Super Savers admit to paying for subscription entertainment services (46 percent); travel (46 percent); dining out more than once or twice a week (39 percent); getting coffee on the go (20 percent); and purchasing the latest technology (15 percent). Only 5 percent claimed to splurge on nothing.

So how do these Super Savers tuck away their money? The most common sacrifices, according to the survey, include driving older vehicles, owning a modest home, not traveling as much as they’d prefer, doing DIY projects instead of hiring help, going without a housecleaner, dealing with high levels of work stress, and more.

With these Super Savers as proof, it’s pretty clear that cutting back on those bigger picture items—type of car, home size, saving money on projects around the house—are better ways to save money than cutting out meals at restaurants or coffeeshop coffees. Avoiding excessive entertainment subscription services might save you $20 or $30 a month, but that doesn’t mean much if you’re driving a brand new, flashy car with an enormous monthly payment.

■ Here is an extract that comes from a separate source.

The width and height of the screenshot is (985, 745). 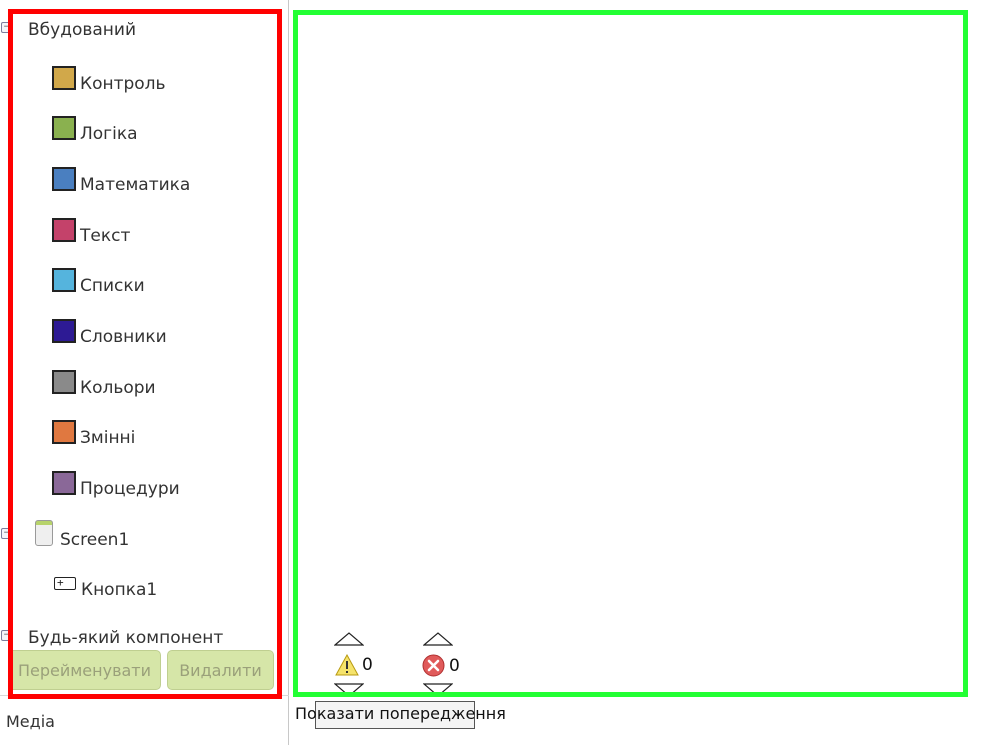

Ideally, you’d combine both types of saving (with room for little indulgences) to reach your savings goals. According to this survey, practicing moderation with larger purchases means smaller splurges are possible—not vice versa—which might end up being the key to successfully saving for retirement. After all, all those retirement app saving tips are only effective if you’re not already pouring all your money into a mortgage.